Background of research activities
Fuel cells generate electricity through the chemical reaction of onboard hydrogen gas with airborne oxygen. More specifically, each individual cell generates electricity through the chemical reaction between each oxygen cathode and hydrogen anode, with water produced as a byproduct.

During the chemical reaction, hydrogen molecules are separated into electrons and hydrogen ions at the hydrogen anode, where the platinum catalyst strips away the electrons from the hydrogen molecule. The electrons travel to the oxygen cathode, generating electricity to power the motor. Meanwhile, the hydrogen ions cross a polymer membrane to reach the oxygen cathode, where water is produced as a byproduct of hydrogen ions and electrons being exposed to airborne oxygen. Platinium also functions as the catalyst for this reaction.

Platinium is essential for electricity generation in fuel cells, playing a vital role in increasing fuel cell electricity generation efficiency.

However, platinium is scarce and costly. Furthermore, as electricity is generated, platinium nanoparticles coarsen, thereby decreasing fuel cell output. In order to prevent coarsening and maintain catalytic performance, the behaviour underlying the coarsening process must be identified. However, the minute scale of the platinium nanoparticles renders observation via conventional means difficult.

Features of the newly developed observation technique
The conventional method of platinium nanoparticle observation is a fixed-point comparison of pre-reaction platinium particles with post-reaction particles. Through this method, it was discovered that post-reaction platinium nanoparticles are coarser with reduced reactivity. But, the causes of this reduction can only be hypothesized due to the inability to observe the behavioral processes leading up to the coarsening.

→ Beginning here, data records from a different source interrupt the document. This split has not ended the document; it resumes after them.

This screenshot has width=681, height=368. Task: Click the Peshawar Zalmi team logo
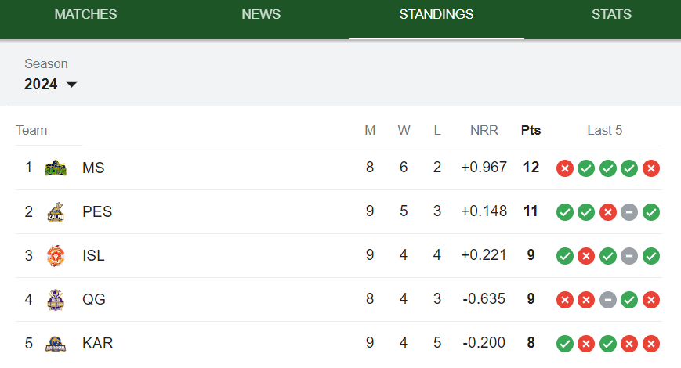click(x=56, y=212)
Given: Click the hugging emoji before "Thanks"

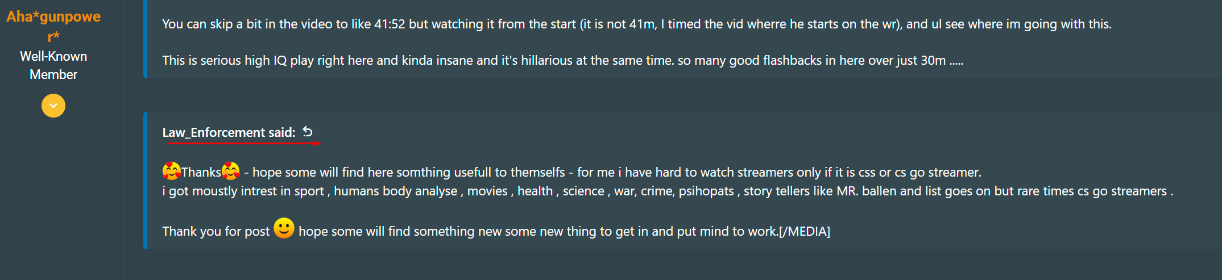Looking at the screenshot, I should pyautogui.click(x=171, y=171).
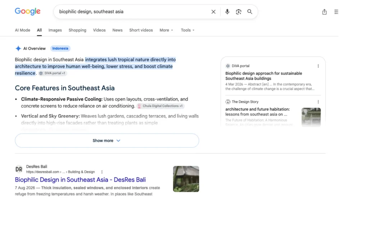
Task: Expand the More search filters dropdown
Action: tap(166, 30)
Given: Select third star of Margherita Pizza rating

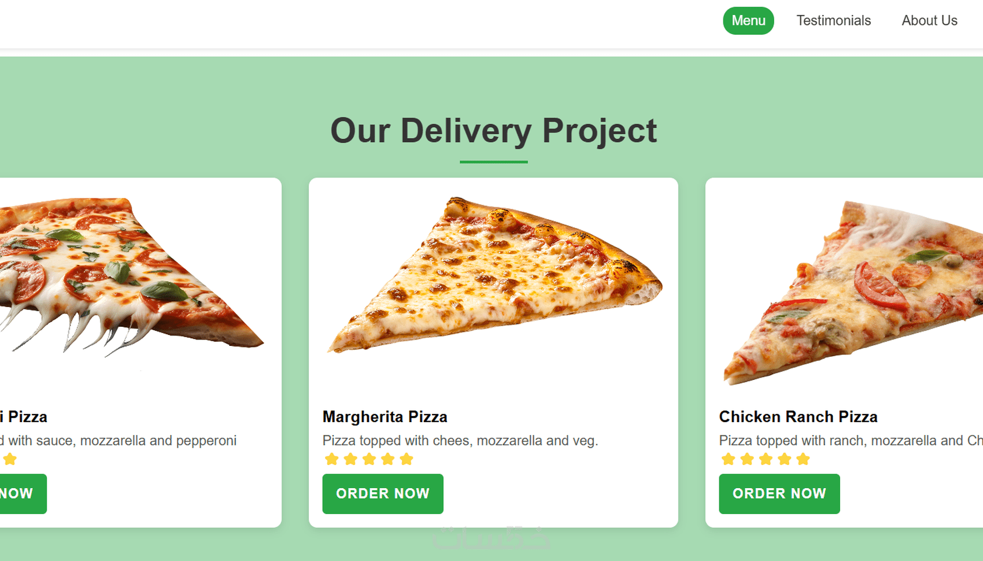Looking at the screenshot, I should pyautogui.click(x=369, y=459).
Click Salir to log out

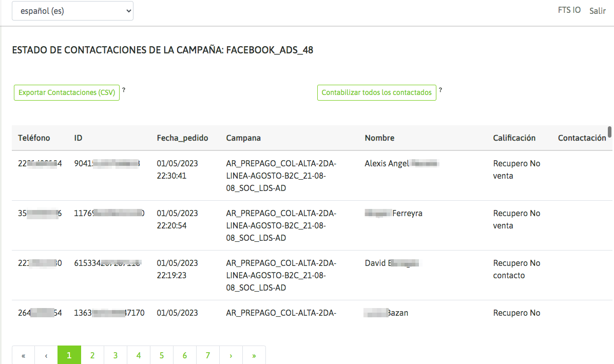point(598,11)
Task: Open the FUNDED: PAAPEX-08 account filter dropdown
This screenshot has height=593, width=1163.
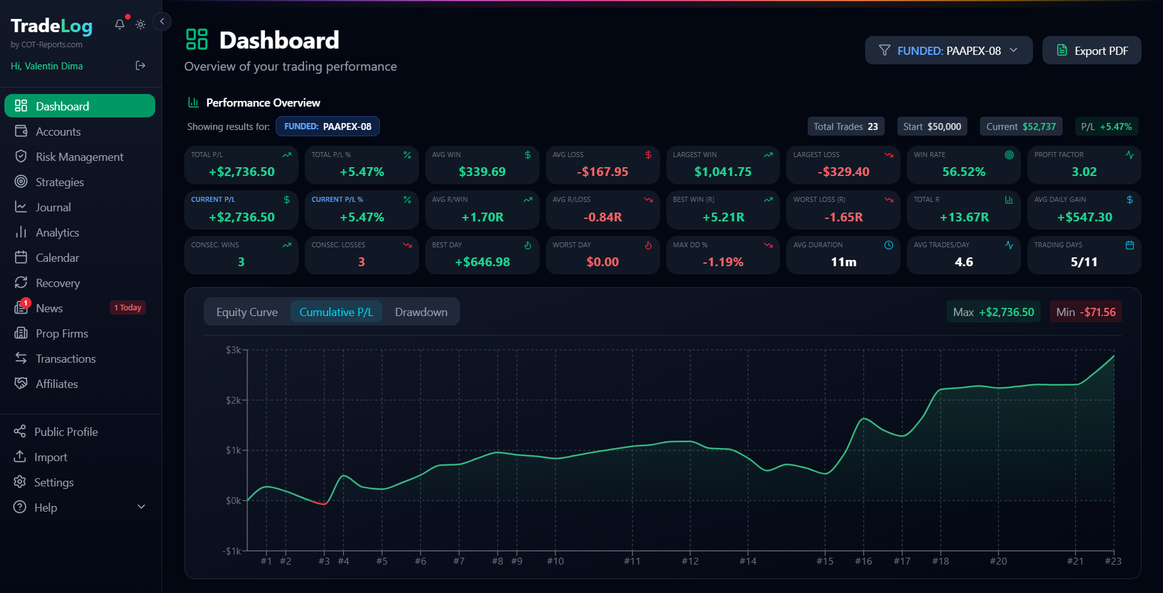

In contrast, the new observation technique involves a new scaled-down observable sample that can simulate the exact environment and conditions occurring in fuel cells. This, in addition to a newly developed method of applying voltage to samples mounted inside a transmission electron microscope, allows the coarsening process to be observed in real-time at all stages as electricity is generated. A transmission electron microscope is a microscope capable of observation and analysis of atomic-sized (0.1 nm) materials.